Stored data:
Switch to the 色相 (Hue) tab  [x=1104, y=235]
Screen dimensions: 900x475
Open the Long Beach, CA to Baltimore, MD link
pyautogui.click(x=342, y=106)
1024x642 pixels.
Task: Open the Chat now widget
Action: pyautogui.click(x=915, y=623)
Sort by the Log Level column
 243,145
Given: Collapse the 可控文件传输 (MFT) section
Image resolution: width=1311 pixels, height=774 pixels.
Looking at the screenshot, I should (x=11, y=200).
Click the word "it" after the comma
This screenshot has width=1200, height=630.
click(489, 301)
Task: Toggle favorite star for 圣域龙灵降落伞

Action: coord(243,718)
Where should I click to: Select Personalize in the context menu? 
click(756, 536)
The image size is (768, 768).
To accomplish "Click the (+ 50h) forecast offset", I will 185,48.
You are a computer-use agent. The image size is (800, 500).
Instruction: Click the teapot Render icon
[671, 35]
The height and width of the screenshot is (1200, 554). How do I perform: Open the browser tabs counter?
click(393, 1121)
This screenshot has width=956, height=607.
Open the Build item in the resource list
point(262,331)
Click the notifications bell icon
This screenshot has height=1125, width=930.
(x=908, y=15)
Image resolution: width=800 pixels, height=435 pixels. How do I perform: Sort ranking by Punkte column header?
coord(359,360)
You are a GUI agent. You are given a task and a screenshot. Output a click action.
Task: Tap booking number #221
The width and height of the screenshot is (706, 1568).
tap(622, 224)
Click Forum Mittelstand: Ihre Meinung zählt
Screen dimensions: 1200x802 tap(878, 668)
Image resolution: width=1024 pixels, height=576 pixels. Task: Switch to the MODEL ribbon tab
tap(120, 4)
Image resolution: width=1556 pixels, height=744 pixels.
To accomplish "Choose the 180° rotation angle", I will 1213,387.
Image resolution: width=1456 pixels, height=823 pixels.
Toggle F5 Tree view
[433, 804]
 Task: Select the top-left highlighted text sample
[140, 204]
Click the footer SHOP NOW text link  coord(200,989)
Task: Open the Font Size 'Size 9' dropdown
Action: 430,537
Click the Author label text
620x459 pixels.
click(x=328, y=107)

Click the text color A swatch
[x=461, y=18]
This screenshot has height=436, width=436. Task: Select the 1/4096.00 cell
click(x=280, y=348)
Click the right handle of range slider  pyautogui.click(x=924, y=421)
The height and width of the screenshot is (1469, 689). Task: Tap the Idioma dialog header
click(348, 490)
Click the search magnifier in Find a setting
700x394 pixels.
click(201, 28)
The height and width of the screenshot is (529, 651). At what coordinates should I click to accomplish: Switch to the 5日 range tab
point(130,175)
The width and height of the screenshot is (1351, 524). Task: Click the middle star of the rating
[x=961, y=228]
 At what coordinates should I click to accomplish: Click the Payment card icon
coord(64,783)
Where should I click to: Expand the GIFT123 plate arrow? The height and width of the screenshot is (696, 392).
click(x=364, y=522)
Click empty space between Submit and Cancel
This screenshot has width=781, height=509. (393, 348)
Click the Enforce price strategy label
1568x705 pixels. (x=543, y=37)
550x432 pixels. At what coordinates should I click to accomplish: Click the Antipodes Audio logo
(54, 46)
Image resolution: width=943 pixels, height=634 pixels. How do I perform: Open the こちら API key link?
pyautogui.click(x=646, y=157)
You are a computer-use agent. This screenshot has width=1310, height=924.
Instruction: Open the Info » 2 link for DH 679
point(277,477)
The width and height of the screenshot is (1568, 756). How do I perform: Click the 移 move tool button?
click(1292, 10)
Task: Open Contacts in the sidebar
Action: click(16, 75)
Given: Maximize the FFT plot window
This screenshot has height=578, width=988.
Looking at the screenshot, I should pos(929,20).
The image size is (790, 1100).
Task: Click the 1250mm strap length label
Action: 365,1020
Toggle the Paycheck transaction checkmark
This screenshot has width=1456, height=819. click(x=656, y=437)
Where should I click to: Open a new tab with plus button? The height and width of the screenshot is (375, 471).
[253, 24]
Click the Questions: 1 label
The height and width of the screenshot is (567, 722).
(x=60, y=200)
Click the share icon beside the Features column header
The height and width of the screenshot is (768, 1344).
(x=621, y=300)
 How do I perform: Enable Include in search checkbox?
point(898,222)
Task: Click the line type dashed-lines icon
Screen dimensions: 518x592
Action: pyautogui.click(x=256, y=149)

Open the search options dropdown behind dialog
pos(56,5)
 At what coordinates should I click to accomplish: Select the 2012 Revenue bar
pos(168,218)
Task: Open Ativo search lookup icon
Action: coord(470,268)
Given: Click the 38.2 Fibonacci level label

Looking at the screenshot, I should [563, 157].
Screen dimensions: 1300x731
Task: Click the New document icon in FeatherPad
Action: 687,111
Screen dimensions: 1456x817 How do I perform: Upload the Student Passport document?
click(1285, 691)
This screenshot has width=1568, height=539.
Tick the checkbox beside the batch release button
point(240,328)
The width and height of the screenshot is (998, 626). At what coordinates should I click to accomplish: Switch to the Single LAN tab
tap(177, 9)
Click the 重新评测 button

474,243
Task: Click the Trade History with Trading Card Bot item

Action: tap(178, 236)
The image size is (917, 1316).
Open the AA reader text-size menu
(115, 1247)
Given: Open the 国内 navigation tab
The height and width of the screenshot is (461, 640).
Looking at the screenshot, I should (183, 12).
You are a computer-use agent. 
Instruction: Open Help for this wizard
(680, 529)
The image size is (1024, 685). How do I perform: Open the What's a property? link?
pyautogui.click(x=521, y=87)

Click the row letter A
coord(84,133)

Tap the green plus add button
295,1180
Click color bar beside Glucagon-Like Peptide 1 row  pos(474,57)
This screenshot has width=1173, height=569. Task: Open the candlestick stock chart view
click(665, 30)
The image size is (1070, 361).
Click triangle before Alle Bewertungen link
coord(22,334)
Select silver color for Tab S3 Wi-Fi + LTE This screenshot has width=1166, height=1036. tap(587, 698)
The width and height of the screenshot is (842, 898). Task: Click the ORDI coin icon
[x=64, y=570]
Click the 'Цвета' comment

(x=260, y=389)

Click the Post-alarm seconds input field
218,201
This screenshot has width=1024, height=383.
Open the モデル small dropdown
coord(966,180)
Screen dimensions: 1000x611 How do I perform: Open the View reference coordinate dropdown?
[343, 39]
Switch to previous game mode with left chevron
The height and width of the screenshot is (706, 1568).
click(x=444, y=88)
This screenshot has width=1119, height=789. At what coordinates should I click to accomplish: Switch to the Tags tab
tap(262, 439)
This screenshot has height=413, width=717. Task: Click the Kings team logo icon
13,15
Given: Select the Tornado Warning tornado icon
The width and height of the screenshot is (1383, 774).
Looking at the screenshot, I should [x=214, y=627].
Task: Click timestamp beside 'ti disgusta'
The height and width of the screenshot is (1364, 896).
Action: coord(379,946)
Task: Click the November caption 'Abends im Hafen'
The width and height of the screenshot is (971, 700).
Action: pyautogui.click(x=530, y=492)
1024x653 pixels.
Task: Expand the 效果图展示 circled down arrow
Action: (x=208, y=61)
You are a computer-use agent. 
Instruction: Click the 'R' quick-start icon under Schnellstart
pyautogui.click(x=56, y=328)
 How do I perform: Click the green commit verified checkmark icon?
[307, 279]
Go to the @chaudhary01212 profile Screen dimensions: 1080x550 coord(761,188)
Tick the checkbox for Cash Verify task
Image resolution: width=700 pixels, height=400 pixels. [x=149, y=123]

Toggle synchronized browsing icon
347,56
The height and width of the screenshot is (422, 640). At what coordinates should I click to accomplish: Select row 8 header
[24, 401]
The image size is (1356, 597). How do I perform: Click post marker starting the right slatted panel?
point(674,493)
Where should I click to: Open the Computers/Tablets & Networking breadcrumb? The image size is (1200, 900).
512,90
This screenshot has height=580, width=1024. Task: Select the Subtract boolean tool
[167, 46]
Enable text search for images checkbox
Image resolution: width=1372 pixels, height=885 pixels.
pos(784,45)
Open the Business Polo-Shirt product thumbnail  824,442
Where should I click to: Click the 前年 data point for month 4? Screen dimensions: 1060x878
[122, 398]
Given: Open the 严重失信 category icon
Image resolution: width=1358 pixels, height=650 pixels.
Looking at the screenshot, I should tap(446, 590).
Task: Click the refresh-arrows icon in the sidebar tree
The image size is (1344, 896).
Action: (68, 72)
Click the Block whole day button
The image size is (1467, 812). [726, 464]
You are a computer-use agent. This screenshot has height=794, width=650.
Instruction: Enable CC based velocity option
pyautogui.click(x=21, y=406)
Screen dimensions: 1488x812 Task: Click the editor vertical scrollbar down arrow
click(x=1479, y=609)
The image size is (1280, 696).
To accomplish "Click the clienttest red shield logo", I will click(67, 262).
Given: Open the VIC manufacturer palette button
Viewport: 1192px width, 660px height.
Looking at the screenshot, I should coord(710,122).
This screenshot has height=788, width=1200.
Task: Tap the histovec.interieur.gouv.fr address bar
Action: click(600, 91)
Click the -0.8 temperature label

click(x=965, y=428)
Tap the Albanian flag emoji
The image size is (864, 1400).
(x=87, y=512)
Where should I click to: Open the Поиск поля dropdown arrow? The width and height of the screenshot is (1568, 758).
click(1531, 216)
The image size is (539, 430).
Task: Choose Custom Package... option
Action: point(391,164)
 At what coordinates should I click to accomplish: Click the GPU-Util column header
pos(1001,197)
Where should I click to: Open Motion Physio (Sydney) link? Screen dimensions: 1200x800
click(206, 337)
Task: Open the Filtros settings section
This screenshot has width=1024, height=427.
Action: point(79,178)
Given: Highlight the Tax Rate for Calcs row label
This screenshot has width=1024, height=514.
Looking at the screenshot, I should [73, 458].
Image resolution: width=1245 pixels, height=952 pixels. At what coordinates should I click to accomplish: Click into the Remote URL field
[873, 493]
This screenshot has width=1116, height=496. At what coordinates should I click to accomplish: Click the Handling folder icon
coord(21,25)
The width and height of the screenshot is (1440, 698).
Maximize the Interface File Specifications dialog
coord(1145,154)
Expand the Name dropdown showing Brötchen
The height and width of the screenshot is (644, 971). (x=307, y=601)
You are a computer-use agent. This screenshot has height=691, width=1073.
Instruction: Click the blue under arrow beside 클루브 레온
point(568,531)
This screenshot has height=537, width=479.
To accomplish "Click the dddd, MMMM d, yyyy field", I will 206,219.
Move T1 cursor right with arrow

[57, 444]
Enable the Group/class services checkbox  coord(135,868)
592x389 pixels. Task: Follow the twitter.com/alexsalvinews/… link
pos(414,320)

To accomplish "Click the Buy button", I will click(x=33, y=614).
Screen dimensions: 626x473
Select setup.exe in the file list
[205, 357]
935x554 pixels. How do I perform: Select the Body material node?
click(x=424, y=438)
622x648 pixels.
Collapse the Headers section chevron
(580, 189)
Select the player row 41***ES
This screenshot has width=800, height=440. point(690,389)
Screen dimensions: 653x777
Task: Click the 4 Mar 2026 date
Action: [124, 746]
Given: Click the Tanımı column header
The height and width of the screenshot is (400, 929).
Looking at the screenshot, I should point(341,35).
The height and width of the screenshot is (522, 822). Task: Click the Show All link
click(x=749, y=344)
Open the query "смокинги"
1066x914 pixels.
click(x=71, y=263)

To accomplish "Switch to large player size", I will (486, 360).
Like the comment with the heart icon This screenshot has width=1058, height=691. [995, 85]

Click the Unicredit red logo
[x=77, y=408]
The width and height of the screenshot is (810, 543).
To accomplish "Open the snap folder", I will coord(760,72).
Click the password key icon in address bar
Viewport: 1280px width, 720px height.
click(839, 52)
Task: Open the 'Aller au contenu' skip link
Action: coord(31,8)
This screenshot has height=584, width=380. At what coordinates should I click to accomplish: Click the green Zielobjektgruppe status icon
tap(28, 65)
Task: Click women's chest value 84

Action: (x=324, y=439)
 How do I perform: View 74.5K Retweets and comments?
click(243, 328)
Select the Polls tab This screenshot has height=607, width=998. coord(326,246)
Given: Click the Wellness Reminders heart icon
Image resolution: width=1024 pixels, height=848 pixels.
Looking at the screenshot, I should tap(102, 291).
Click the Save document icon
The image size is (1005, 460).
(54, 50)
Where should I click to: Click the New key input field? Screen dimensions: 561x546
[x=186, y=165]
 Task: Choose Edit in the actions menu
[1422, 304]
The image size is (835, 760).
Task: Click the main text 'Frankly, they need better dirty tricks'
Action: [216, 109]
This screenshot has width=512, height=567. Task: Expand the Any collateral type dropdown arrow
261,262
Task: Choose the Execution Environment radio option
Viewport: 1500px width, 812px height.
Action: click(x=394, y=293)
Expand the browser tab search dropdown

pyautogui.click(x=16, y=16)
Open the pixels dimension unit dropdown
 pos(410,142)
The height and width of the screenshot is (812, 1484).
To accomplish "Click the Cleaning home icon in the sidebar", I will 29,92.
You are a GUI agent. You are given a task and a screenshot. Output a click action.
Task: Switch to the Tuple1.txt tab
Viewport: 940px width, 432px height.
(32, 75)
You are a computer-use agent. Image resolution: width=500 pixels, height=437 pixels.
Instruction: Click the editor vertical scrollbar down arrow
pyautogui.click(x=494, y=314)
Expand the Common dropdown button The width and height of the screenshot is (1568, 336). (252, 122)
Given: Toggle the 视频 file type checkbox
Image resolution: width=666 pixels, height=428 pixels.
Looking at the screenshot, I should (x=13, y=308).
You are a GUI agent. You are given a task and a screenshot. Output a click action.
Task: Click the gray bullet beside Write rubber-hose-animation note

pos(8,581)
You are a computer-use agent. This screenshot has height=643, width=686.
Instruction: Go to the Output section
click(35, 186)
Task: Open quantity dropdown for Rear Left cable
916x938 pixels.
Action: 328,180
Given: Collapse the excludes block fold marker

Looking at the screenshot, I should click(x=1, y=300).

§ What is required
Each line above, from the one that contains "You are a computer-use agent. Image" to the last line of the records, should be repeated exactly. Leave out all others.

§ Answer section
You are a computer-use agent. Image resolution: width=500 pixels, height=437 pixels.
Instruction: Click the editor vertical scrollbar down arrow
pyautogui.click(x=494, y=314)
Expand the Common dropdown button The width and height of the screenshot is (1568, 336). (252, 122)
Given: Toggle the 视频 file type checkbox
Image resolution: width=666 pixels, height=428 pixels.
Looking at the screenshot, I should (x=13, y=308).
You are a GUI agent. You are given a task and a screenshot. Output a click action.
Task: Click the gray bullet beside Write rubber-hose-animation note

pos(8,581)
You are a computer-use agent. This screenshot has height=643, width=686.
Instruction: Go to the Output section
click(35, 186)
Task: Open quantity dropdown for Rear Left cable
916x938 pixels.
Action: 328,180
Given: Collapse the excludes block fold marker

Looking at the screenshot, I should click(x=1, y=300).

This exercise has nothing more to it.